### Available data

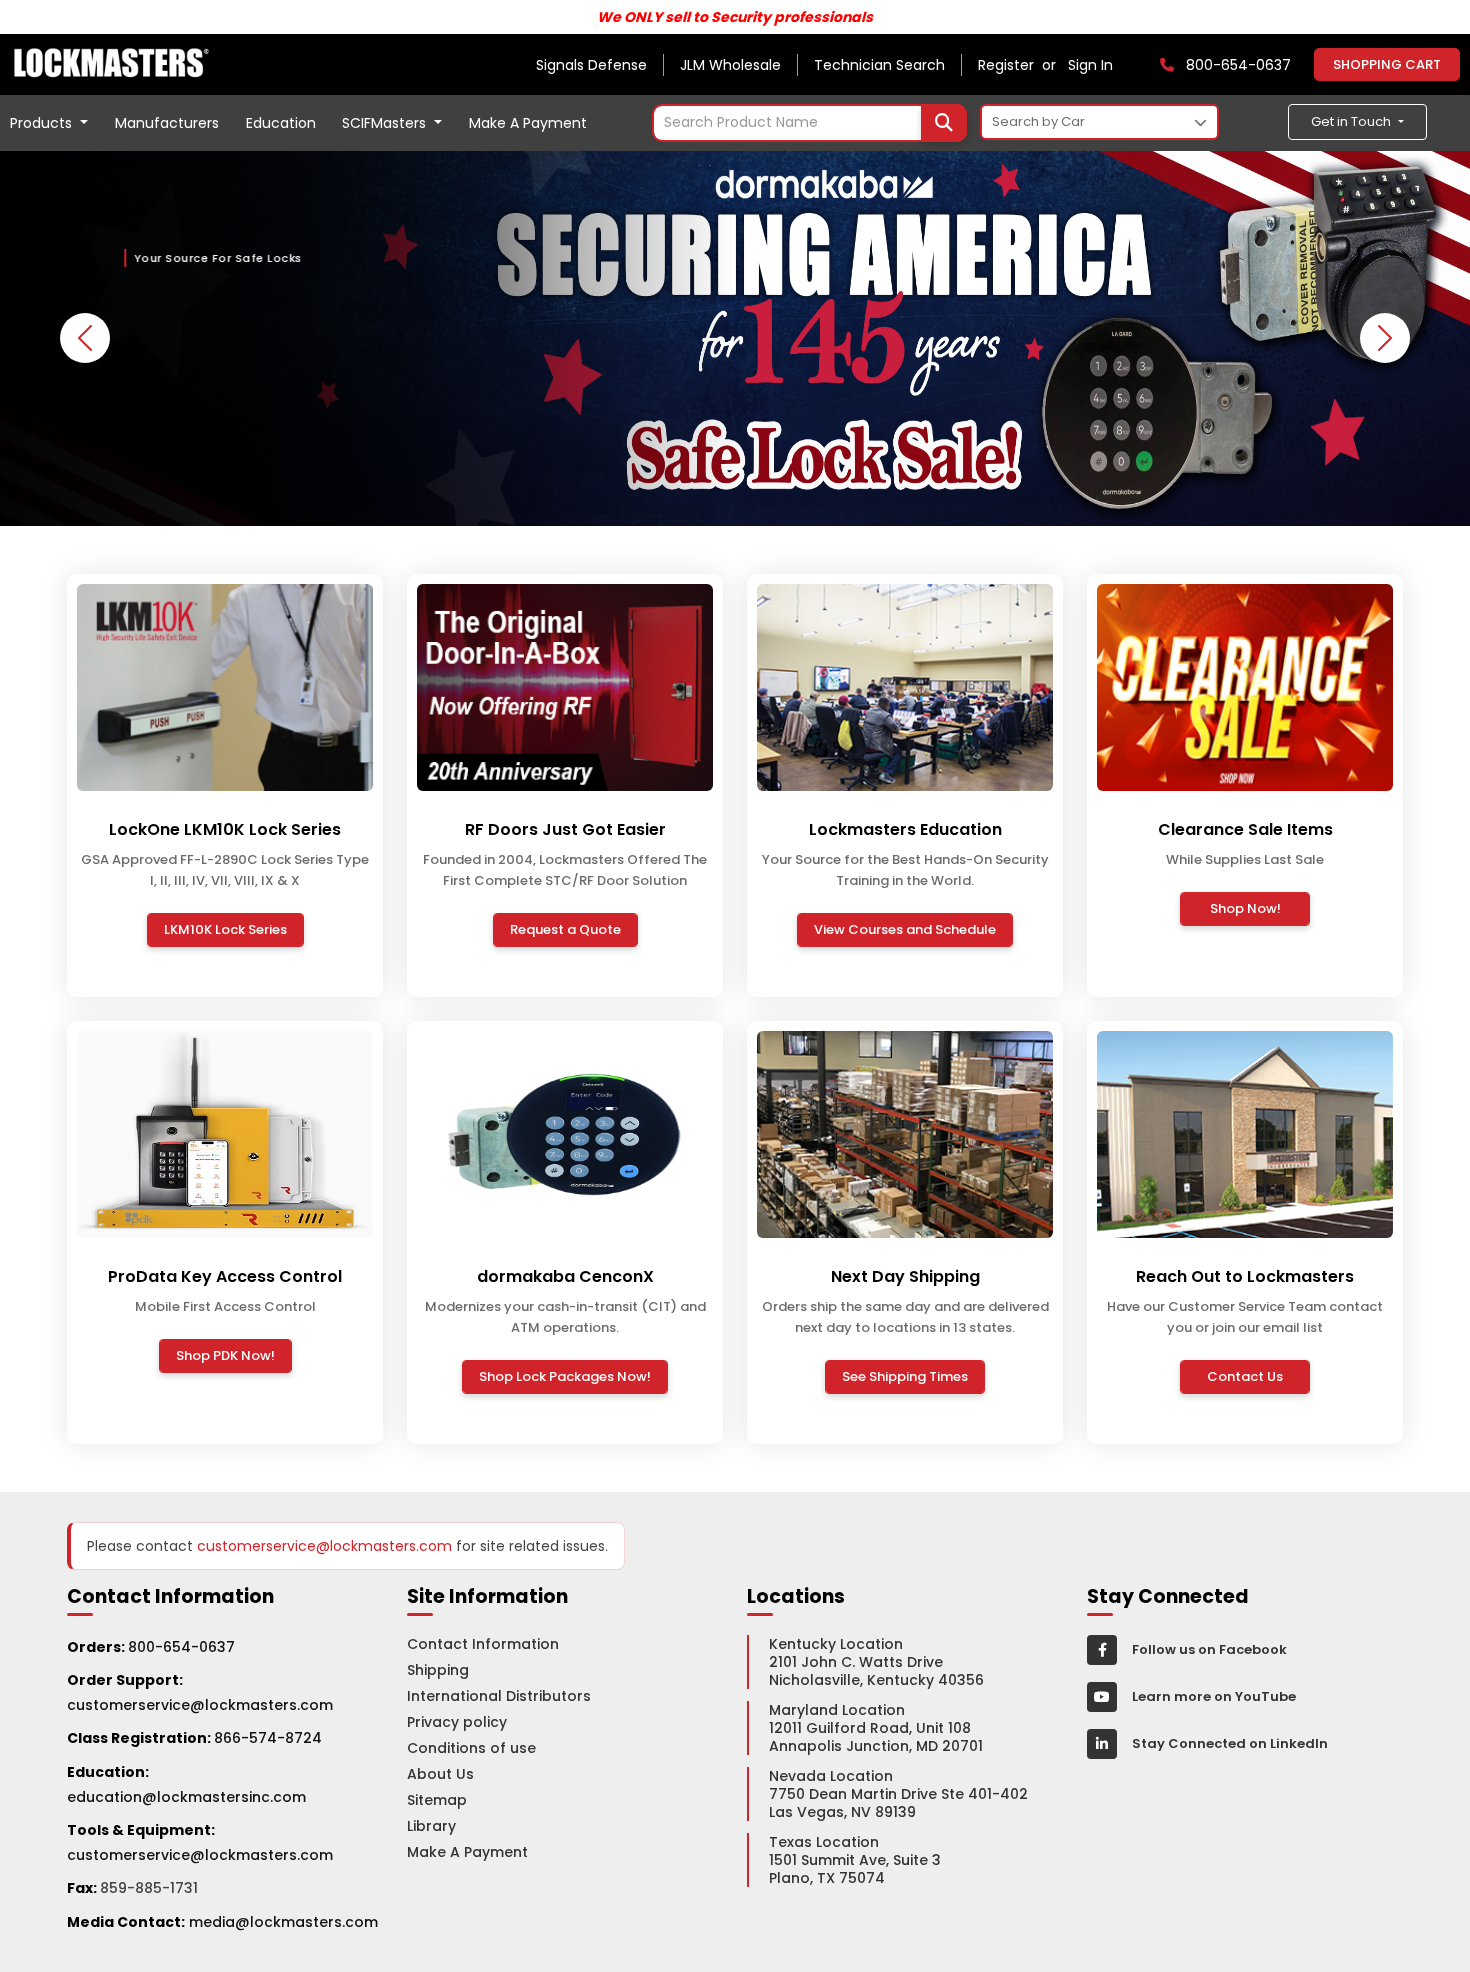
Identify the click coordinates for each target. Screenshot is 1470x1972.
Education (281, 123)
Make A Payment (528, 123)
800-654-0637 (181, 1647)
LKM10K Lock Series (225, 929)
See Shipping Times (905, 1376)
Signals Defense (591, 65)
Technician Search (879, 65)
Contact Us (1245, 1376)
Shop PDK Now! (225, 1355)
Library (431, 1826)
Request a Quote (565, 929)
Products (43, 123)
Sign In (1090, 65)
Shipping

### About this task
Retype exactly, and only, the lines that run from the one with "Shop PDK Now! (225, 1355)" through the final line of the entries.

### Result below
Shop PDK Now! (225, 1355)
Library (431, 1826)
Request a Quote (565, 929)
Products (43, 123)
Sign In (1090, 65)
Shipping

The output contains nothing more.